◆ **WORK TASK**: Copy out the part of the listing that opens with the line containing "This screenshot has" and closes with the line containing "Looking at the", both included, and nothing else.

◆ **THE INPUT**:

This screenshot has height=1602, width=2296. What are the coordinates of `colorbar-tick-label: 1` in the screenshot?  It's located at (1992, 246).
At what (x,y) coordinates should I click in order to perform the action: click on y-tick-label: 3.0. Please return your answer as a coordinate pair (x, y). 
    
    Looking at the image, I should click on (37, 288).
...
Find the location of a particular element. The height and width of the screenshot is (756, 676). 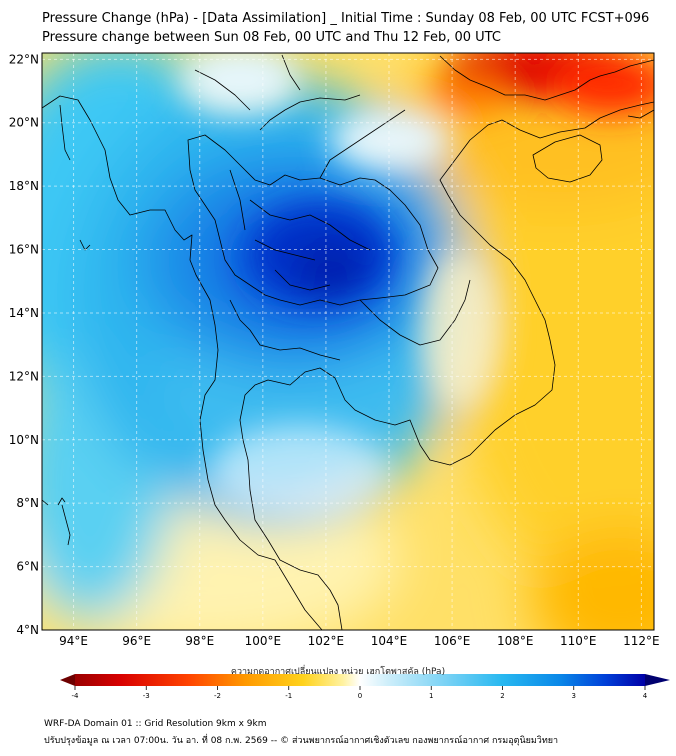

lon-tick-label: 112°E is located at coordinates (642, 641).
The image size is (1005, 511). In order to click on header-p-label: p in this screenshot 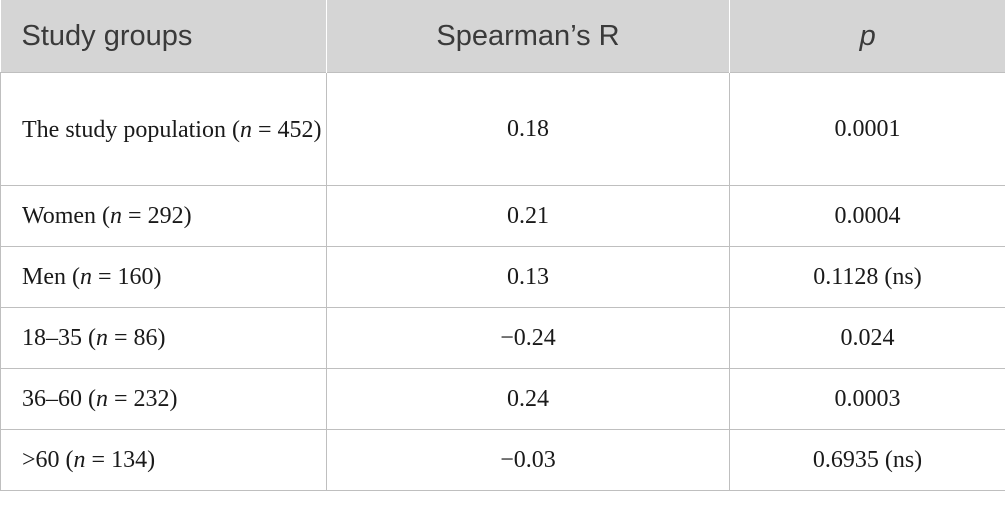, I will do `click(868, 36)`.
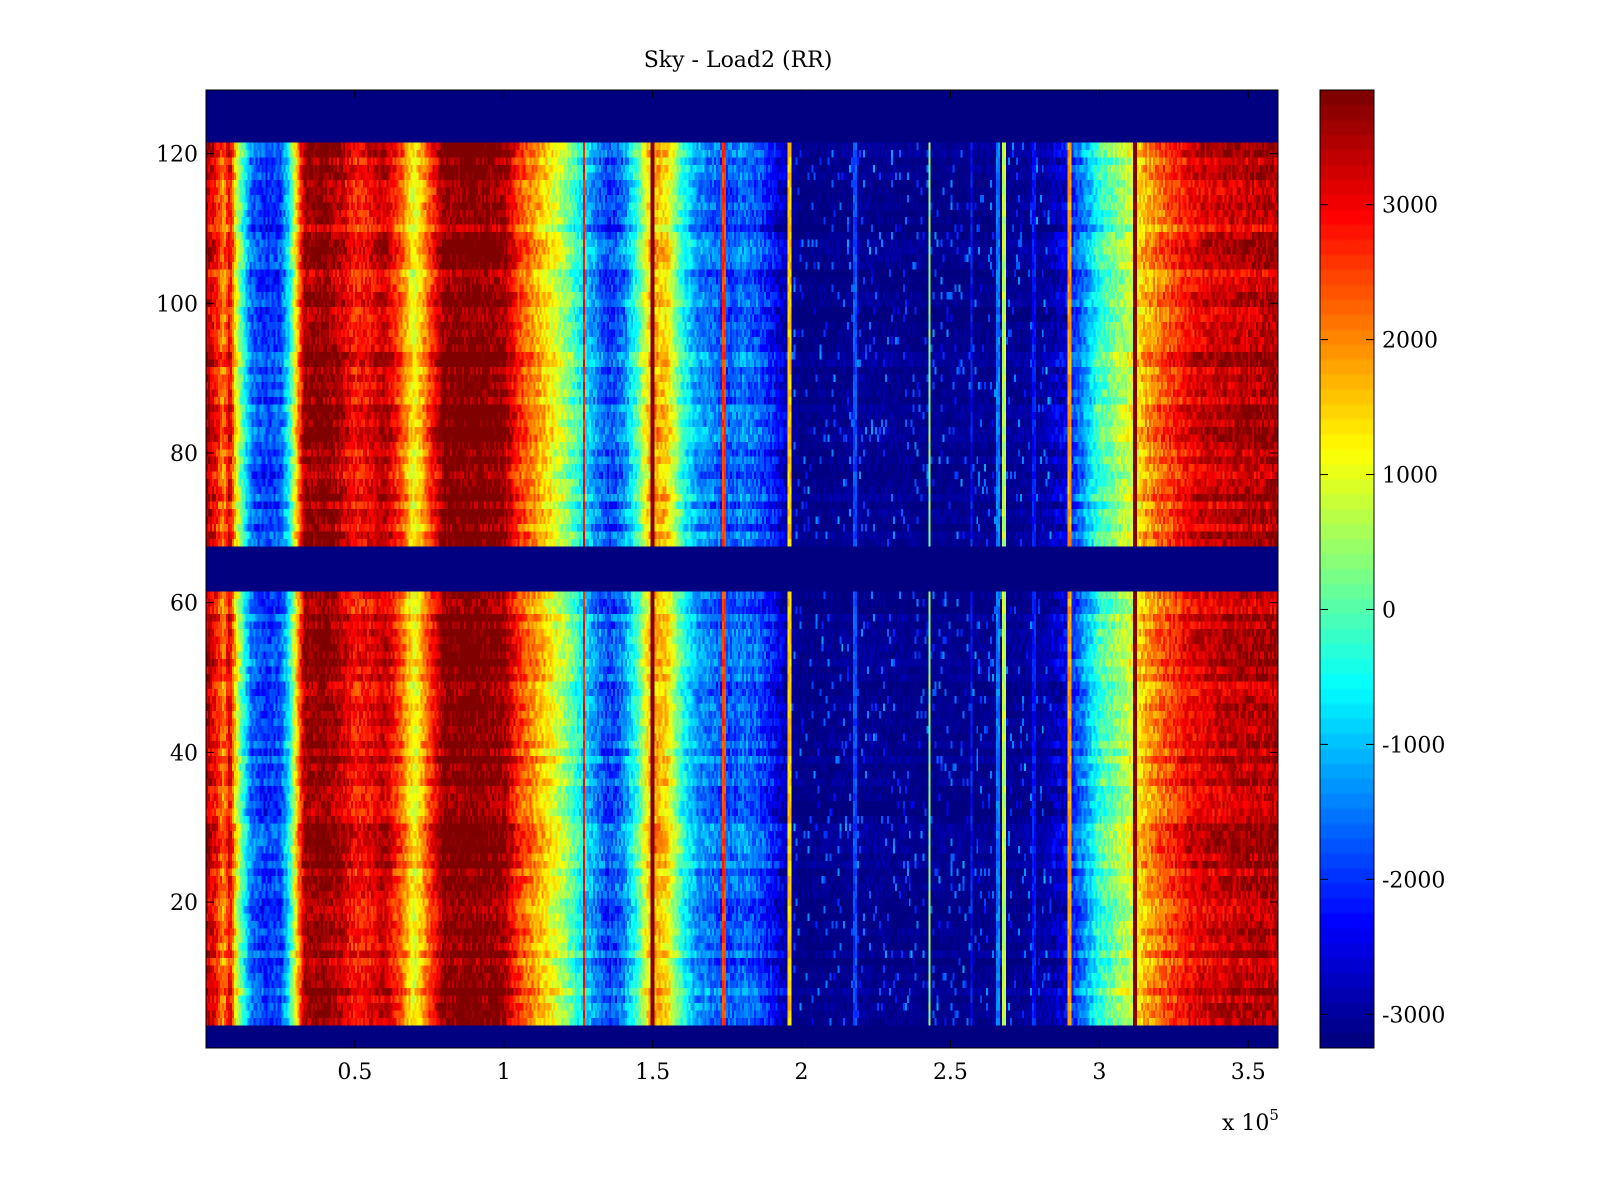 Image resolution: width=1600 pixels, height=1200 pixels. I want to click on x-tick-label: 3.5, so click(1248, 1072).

◆ **WRITTEN REPLY**:
This screenshot has height=1602, width=2296. What are the coordinates of `colorbar-tick-label: 1` in the screenshot?  It's located at (1992, 246).
At what (x,y) coordinates should I click in order to perform the action: click on y-tick-label: 3.0. Please return your answer as a coordinate pair (x, y). 
    
    Looking at the image, I should click on (37, 288).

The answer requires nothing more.